■ **TASK DETAILS**
Copy out each line of the material in which the word "Start" can be found.

BEGIN RECORDS FOR PROCESSING

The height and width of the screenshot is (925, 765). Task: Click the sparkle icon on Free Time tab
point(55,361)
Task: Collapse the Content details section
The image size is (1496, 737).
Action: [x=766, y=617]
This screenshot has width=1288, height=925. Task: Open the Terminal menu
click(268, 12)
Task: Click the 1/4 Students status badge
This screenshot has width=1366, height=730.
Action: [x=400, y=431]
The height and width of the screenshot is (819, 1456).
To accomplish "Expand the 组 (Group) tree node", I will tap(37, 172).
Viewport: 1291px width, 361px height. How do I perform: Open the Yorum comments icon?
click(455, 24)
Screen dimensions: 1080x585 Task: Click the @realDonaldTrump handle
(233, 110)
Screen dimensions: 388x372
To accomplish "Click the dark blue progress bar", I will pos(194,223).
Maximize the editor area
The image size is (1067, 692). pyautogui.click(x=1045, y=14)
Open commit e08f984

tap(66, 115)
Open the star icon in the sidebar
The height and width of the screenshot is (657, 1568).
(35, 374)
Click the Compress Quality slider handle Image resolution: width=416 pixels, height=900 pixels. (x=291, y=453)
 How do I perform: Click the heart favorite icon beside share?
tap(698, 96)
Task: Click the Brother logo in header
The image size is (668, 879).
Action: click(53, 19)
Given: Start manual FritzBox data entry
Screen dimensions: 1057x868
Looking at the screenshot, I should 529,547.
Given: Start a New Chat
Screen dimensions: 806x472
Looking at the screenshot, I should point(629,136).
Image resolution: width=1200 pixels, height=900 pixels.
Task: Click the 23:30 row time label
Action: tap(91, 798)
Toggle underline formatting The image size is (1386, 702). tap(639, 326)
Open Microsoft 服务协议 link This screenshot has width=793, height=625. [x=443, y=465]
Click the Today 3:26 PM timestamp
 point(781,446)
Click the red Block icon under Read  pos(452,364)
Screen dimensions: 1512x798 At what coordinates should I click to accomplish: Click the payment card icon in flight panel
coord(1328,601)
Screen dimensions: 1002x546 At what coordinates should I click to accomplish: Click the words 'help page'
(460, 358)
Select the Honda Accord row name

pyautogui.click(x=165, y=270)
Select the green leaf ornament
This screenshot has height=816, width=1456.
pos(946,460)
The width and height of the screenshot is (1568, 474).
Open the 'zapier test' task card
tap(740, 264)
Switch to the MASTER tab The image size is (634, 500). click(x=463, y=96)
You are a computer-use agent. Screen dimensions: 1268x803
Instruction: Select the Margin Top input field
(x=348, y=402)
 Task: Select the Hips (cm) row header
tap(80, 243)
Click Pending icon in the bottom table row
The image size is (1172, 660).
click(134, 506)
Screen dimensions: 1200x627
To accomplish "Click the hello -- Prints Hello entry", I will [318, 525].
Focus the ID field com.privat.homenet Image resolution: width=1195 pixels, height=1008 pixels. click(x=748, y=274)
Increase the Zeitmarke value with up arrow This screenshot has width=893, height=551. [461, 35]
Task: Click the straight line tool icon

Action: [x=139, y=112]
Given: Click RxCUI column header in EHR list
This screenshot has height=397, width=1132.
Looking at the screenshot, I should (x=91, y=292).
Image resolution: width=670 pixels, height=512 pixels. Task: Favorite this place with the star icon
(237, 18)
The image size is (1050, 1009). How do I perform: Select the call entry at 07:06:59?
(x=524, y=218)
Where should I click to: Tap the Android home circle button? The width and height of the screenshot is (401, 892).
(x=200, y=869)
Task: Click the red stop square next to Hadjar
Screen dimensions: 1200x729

END RECORDS FOR PROCESSING

■ **ANSWER BOX**
Given: Start manual FritzBox data entry
Given: Start a New Chat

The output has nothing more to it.